First when $x>3t$ then the domain satisfies both $\phi(x+3t)$ and $\psi(x-3t)$, thus $u(x, t)$ is same as part a)

Then when $2t<x<3t$, $x+3t>0$, but $x-3t<0$.

\begin{align}
\phi(x) = \frac{1}{2}\cos(x)+\frac{1}{6}\int_0^x \! \sin(y) dx.\\
\phi(x) = \frac{1}{2}\cos(x) - \frac{1}{6}(\cos(x)-1)\\
\phi(x+3t) = \frac{1}{3}\cos(x+3t) + \frac{1}{6}\\
\end{align}
We need to impose the extra condition such that
\begin{align}
u = \phi(5t) + \psi(-t) = 0\\
\phi(5t) = -\psi(-t)\\
\psi(t) = \phi(5t)\\
\psi(x-3t) = \frac{1}{3}\cos(5x-15t) + \frac{1}{6}\\
\end{align}
Then we get $u(x, y) = \frac{1}{3}(\cos(x+3t) +\cos(5x-15t)) + \frac{1}{3}$ for $2t<x<3t$.

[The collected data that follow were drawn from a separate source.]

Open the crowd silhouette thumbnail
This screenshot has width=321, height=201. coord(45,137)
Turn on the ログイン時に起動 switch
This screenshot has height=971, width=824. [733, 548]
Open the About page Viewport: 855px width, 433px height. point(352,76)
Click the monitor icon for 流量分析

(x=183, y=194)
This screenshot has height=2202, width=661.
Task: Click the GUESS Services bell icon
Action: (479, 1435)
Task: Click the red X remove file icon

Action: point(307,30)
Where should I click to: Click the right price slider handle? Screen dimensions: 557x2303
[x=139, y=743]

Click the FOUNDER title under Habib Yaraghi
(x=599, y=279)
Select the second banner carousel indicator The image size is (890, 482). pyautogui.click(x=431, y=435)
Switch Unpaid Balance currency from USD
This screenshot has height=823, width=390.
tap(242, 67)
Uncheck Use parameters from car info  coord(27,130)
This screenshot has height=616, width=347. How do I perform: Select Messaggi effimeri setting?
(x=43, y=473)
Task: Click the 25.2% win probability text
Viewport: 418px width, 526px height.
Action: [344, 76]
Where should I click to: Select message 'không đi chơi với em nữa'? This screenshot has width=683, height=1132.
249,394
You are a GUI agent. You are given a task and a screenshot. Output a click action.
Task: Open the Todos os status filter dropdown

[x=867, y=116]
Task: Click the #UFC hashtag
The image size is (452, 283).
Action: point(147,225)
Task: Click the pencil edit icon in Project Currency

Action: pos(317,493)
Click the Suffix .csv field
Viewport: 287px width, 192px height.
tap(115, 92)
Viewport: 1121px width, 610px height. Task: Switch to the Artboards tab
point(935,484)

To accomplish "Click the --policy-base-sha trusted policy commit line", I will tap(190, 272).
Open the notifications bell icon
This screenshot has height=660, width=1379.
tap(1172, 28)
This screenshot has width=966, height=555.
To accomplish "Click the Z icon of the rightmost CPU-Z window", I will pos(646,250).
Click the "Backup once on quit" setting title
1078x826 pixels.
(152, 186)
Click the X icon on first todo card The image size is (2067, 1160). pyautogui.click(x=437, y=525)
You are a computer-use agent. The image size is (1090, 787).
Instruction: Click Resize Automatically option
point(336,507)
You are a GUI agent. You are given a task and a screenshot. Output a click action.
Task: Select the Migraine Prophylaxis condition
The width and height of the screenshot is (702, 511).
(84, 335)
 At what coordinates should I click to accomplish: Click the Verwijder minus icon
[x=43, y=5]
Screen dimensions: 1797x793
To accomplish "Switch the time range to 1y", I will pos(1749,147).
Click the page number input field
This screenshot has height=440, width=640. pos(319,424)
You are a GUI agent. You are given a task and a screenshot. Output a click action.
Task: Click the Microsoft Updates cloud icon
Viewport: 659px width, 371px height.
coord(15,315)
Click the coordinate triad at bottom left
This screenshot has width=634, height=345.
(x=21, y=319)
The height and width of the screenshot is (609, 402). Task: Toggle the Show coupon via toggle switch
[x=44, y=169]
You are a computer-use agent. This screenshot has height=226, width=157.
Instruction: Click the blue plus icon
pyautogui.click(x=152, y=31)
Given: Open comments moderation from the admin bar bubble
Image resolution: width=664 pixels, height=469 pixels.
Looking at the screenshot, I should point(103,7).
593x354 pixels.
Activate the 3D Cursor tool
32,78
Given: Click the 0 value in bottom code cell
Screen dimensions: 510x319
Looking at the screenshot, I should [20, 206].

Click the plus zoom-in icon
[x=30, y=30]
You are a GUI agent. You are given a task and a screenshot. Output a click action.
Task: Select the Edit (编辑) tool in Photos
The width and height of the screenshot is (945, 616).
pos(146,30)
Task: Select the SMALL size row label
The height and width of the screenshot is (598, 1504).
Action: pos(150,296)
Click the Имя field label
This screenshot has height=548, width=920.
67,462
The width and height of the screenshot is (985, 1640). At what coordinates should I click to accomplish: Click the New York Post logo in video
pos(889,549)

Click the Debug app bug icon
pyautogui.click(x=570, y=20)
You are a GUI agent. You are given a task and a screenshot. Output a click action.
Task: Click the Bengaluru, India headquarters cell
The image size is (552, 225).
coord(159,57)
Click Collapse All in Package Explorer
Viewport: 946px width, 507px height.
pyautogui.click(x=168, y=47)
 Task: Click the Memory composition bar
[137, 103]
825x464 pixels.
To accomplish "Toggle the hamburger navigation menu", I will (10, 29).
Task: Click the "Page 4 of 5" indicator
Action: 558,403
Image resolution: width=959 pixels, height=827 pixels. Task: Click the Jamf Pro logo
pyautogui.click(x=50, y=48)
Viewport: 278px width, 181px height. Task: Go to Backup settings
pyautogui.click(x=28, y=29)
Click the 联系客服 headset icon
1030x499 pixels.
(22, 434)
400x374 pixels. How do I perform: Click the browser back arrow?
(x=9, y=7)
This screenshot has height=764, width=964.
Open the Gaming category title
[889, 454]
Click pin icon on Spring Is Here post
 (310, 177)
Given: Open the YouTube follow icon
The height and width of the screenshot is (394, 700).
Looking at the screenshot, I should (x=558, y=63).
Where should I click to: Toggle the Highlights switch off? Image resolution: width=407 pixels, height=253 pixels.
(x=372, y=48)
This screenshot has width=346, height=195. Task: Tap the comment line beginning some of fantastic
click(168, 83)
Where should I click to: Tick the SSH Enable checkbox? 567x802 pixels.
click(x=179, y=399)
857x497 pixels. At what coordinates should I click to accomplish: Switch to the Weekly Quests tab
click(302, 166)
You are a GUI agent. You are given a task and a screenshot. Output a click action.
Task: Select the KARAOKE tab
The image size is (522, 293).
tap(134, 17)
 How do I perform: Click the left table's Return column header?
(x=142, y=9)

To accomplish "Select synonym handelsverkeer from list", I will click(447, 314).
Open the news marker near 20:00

c. When $v=-4$, we need to impose $u|_{x=-4t}=ux|_{x=-4t}=0, t>0$

Firstly, when $x>3t$ then the domain satisfies both $\phi(x+3t)$ and $\psi(x-3t)$, thus $u(x, t)$ is same as part a)

Then when $-4t<x<-3t$, $x+3t<0$ and $x-3t<0$.

\begin{align}
\phi(5t) + \psi(-t) = 0\\
\phi'(5t) + \psi'(-t) = 0\\
\end{align}
Then we get $\phi'(5t)=0$ and $\psi(-t) = 0 \implies u(x,t) = 0$ for $-4t<x<-3t$.
Lastly, -3t<x<3t, the situation is similar to part b) $u(x, y) = \frac{1}{3}(\cos(x+3t) +\cos(5x-15t)) + \frac{1}{3}$ .

d. When $v=-3$, we need to impose $u|_{x=-3t}=0, t>0$

First, when $x>3t$ then the domain satisfies both $\phi(x+3t)$ and $\psi(x-3t)$, thus $u(x, t)$ is same as part a)

Then when $-3t<x<3t$, $x+3t>0$ and $x-3t<0$.

Then $\phi(x+3t) = \frac{1}{3}\cos(x+3t) + \frac{1}{6}$

We need to find $\psi(x)$ by imposing the condition:

\begin{align}
\phi(0) + \psi(-6t) = 0\\
0 + \psi(-6t) = 0\\
\psi(x-3t) = 0
\end{align}

Then we get $u(x,t) = \phi(x+3t) = \frac{1}{3}\cos(x+3t) + \frac{1}{6}$ for  $-3t<x<3t$.
« Last Edit: March 05, 2015, 09:33:32 PM by Jessica Chen »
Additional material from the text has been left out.